A Look Back: Billy Joel 3/7/06

Artist: Billy Joel
Date: March 7, 2006
Venue: Wachovia Center, Philadelphia, PA
Setlist

I was very impressionable musically when I was a child and it has continued even today. My father would play Frank Sinatra, Tony Bennett, Sam Butera, Louis Prima, Bobby Daren, Dean Martin and countless other performers of that era all the time when I was little. But there was one artist who stood out the most at that very impressionable age, opening up endless doors for me musically, playing the biggest role in my life.

Billy Joel has been an important musician throughout my life. When I was five, his “River of Dreams” album was released and the cassette tape containing that album grabbed my very young ears. We also had a cassette tape of the third volume of Joel’s greatest hits, containing songs such as “We Didn’t Start the Fire,” “A Matter of Trust” and “Baby Grand” (the latest featuring the late great Ray Charles).

Within the next two years, I would listen to those two cassette tapes practically every night as I would fall asleep, with that tradition of listening to music as I sleep still holding strong today. In first grade, I took up piano thanks to wanting to play just like Joel. I still do today, playing all of his songs and singing them on my free time to keep me sane from the stress and bull shit I deal with on a daily basis.

That’s why March 7, 2006 is a date I will never forget. It was the first time I saw the Piano Man live and it was in the home venue of one of my favorite sports teams.

The show blew me away. Joel played his nightly classics such as “River of Dreams,” “Scenes From An Italian Restaurant” and “Only the Good Die Young.” But there were other songs that he played that blew me away.

The first time I actually laid ears on “Stiletto” and “Zanzibar” (I know, shocking) was that night. Carl Fischer’s trumpet solo in “Zanzibar” is one of the highlights of any Joel concert. The song itself features baseball references to Reds and Phillies great Pete Rose, the New York Yankees and taking signs to steal second base from a woman.

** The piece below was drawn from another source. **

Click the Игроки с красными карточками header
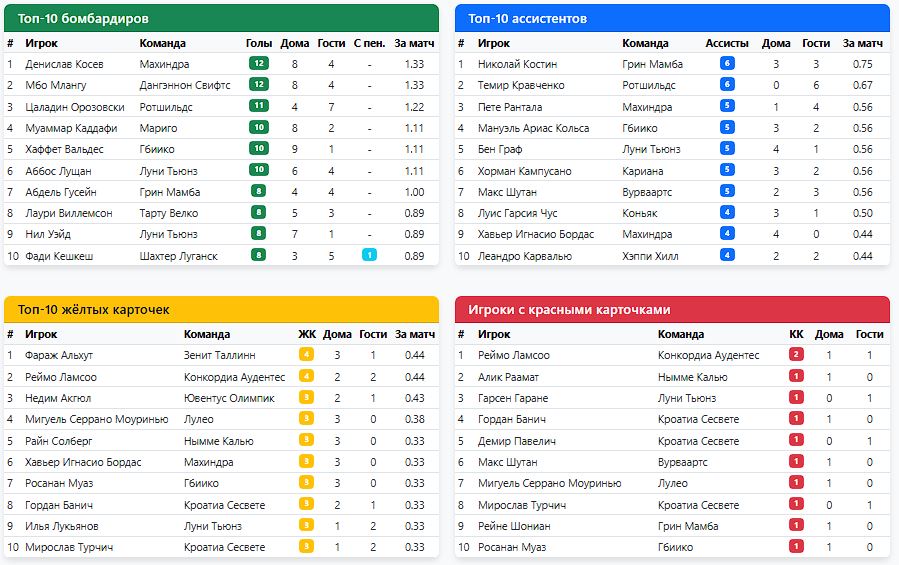(672, 309)
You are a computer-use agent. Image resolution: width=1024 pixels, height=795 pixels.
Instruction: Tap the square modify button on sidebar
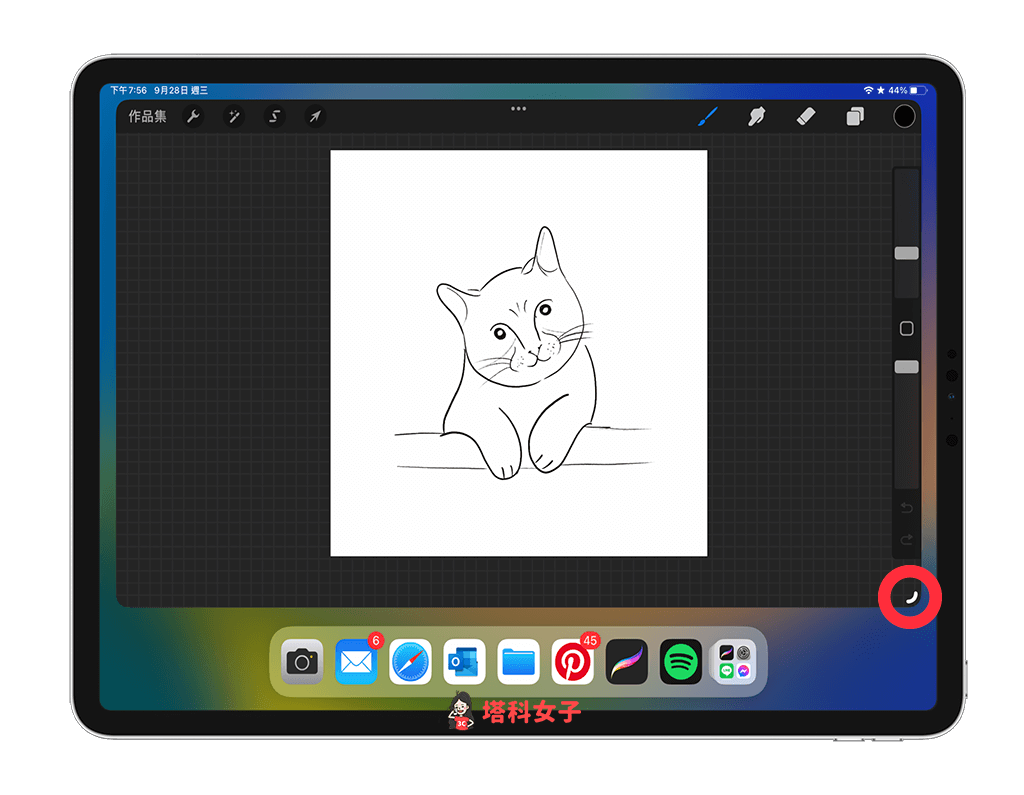pyautogui.click(x=906, y=329)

One of the surprises during the show at the time for me (didn’t really think he performed this song live) was “An Innocent Man.” And though it was played in a lower key like 90% of the songs performed that night, Joel’s vocals on it blew me away.

He also shocked me with bringing out one of his roadies from Chester, PA (“where the fuck is Chester?” as he joked)to sing on a “very religious song.” Then guitarist Tommy Byrnes ripped up the opening riff to the AC/DC classic “Highway to Hell” and Joel and his band had the place jumping.

Then again, Joel has always been a tremendous singer and performer and there wasn’t a doubt in my mind I would have walked away from that show absolutely left speechless.

The night ended with “Piano Man,” just like any Joel concert should end. It’s his signature song and calling card to the crowd.

Lastly, before walking off the stage, Joel signed off with another famous line I take to heart.

“Good night and don’t take any shit from anybody!”